Operating expense:  General term for expenses incurred for all the activities of the organization.

Operating reserve:  An unrestricted fund balance set aside by the organization's board to stabilize an organization's finances by providing cash as a cushion for planned or unplanned future expense or losses.

Overhead:  The costs that cannot be identified with a program activity but are needed for the general administration of the organization. This expense is often distributed among programs based on a formula.

Permanently restricted funds:  Funds which the donor has indicated may not be spent by the organization, but which are invested to produce a stream of income that can be spent. Frequently called an endowment.

Pledge:  A formal commitment to make a contribution of a specific amount.

Prepaid Expense:  An expense that is paid before use of the good or service, such as insurance paid in advance.

Refinance:  To replace one loan with another, usually in order to extend the maturity, change the payment amount, or to consolidate several loans.

Release from Restrictions:  The accounting transaction used to transfer temporarily restricted funds into an organization's unrestricted accounts when the restriction has been satisfied (such as when a special project is initiated).

Reserves:  An amount set aside by the Board to be used in case of losses or an unexpected expense.

Restricted funds:  Contributions which are designated by the donor for a specific use. See also temporarily restricted funds and permanently restricted funds.

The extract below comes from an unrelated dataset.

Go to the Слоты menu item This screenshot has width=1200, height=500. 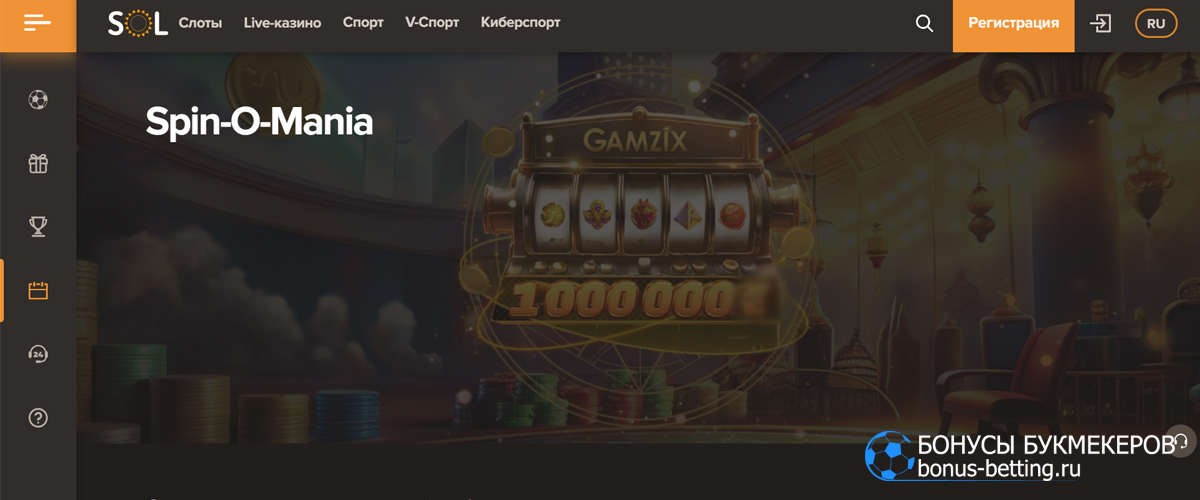pos(200,22)
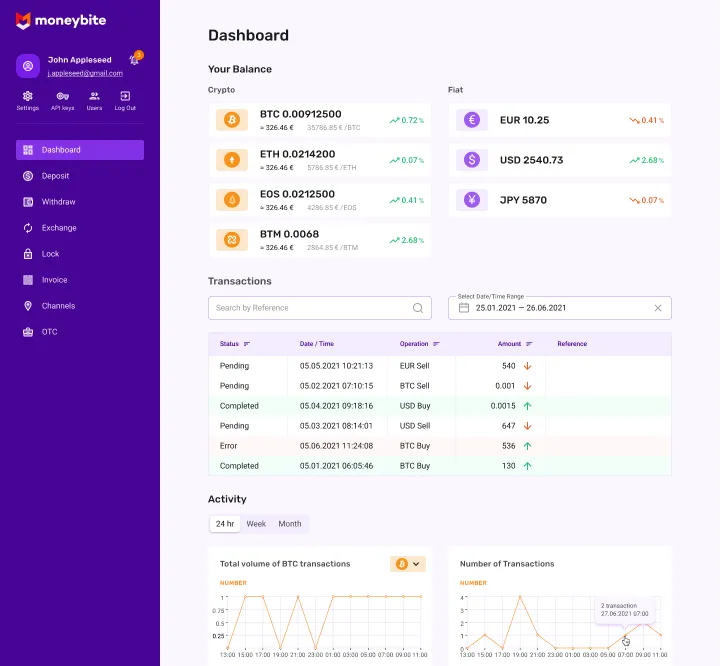Sort transactions by Amount column

coord(527,344)
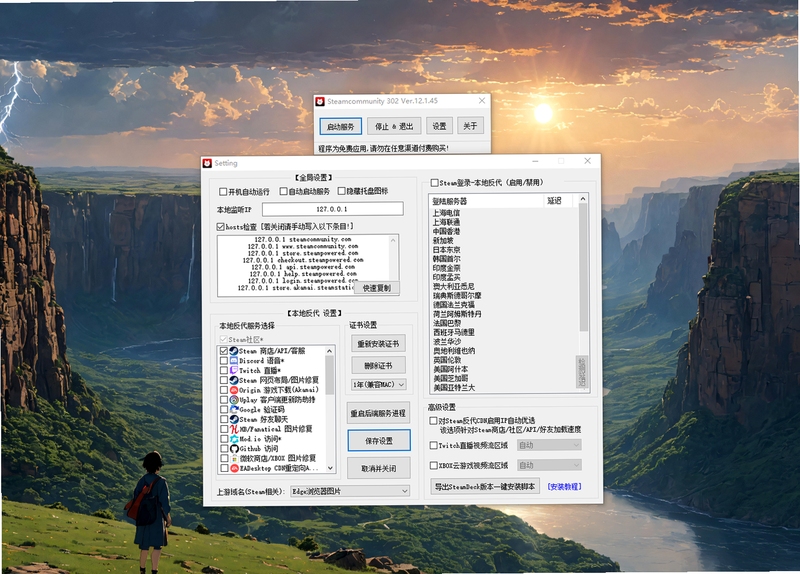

Revenue:  Income earned from services performed or merchandise sold (as distinct from support, or contributed income).

Secured loan:  A loan for which something of value is pledged in the case that repayment cannot be made.

Short term debt/liability:  A loan which is issued with a final payment date of one year or less.

Support:  Income from voluntary contributions and grants (as distinct from revenue, or earned income).

Technical assistance:  Help and advice provided on a specialized subject matter.

Temporarily restricted funds:  Contributions given by the donor or granting organization for a specific use or for use during a specific period of time. The limitation is satisfied at a defined time or when certain activities have been performed and the funds are released from restriction.

Unconditional promise to give:  A pledge to make a contribution of cash or another asset without requiring the organization to meet any condition prior to receiving the contribution.

Unrealized gain (loss):  The increase (decrease) in value of an investment asset held by an organization but which has not been received through the sale of the asset.

Unrestricted funds:  Contributions given without the donor placing any restrictions or limitations as to their use.

Unsecured loan:  A loan made without collateral.

Working capital:  The portion of an organization's assets which is not invested in fixed assets or obligated to pay current liabilities, but is available to fund day to day working needs; Also known as net current assets.